**ABOUT THIS EXERCISE:**
Word for word, restate the entries below from their first line through the line that contains "Click the chart".

*** Opening of EXTRACTED MATERIAL ***

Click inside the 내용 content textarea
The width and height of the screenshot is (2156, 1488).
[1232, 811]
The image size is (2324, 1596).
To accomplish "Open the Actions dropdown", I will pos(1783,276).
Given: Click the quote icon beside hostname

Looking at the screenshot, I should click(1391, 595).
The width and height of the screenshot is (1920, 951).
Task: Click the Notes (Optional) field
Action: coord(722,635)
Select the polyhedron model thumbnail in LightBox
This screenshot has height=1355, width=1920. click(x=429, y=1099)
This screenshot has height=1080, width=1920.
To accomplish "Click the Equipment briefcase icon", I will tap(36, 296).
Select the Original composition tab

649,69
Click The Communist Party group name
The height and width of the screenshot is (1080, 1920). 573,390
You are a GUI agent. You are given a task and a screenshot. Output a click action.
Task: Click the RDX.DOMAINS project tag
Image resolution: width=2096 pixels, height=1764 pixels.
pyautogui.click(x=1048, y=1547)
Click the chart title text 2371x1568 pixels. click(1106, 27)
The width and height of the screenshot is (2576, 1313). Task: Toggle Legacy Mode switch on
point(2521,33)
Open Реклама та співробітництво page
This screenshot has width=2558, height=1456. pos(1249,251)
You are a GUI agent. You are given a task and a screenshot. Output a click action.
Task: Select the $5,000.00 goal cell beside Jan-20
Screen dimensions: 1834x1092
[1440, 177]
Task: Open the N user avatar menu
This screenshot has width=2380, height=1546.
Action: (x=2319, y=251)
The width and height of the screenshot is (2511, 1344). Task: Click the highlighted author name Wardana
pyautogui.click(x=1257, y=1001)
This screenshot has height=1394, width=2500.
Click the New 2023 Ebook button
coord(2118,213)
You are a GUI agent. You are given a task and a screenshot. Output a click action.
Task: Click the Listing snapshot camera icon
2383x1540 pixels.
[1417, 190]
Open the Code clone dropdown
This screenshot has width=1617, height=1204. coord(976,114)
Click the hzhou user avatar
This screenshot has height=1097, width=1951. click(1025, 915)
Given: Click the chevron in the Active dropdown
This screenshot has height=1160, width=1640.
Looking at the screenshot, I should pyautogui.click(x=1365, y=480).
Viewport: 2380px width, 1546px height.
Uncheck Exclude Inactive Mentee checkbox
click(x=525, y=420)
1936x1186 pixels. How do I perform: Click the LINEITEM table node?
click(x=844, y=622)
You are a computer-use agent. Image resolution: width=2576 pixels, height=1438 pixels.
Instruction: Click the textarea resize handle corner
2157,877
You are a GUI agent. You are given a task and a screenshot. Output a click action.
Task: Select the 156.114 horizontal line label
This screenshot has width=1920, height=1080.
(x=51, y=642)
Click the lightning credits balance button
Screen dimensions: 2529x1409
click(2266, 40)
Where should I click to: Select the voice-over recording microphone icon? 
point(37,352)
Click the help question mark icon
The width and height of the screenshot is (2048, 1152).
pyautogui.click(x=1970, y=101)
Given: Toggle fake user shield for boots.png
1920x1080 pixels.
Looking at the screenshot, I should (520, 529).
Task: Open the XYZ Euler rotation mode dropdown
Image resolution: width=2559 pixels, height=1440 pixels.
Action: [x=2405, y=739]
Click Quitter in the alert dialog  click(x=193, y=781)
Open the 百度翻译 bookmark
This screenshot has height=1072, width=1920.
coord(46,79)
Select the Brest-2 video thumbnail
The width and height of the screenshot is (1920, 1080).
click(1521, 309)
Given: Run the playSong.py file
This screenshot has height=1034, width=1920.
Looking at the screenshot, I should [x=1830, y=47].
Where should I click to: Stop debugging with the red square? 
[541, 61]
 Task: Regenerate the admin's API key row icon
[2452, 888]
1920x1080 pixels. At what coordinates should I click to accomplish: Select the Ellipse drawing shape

*** Close of EXTRACTED MATERIAL ***

**TASK RESULT:**
Click inside the 내용 content textarea
The width and height of the screenshot is (2156, 1488).
[1232, 811]
The image size is (2324, 1596).
To accomplish "Open the Actions dropdown", I will pos(1783,276).
Given: Click the quote icon beside hostname

Looking at the screenshot, I should click(1391, 595).
The width and height of the screenshot is (1920, 951).
Task: Click the Notes (Optional) field
Action: coord(722,635)
Select the polyhedron model thumbnail in LightBox
This screenshot has height=1355, width=1920. click(x=429, y=1099)
This screenshot has height=1080, width=1920.
To accomplish "Click the Equipment briefcase icon", I will tap(36, 296).
Select the Original composition tab

649,69
Click The Communist Party group name
The height and width of the screenshot is (1080, 1920). 573,390
You are a GUI agent. You are given a task and a screenshot. Output a click action.
Task: Click the RDX.DOMAINS project tag
Image resolution: width=2096 pixels, height=1764 pixels.
pyautogui.click(x=1048, y=1547)
Click the chart title text 2371x1568 pixels. click(1106, 27)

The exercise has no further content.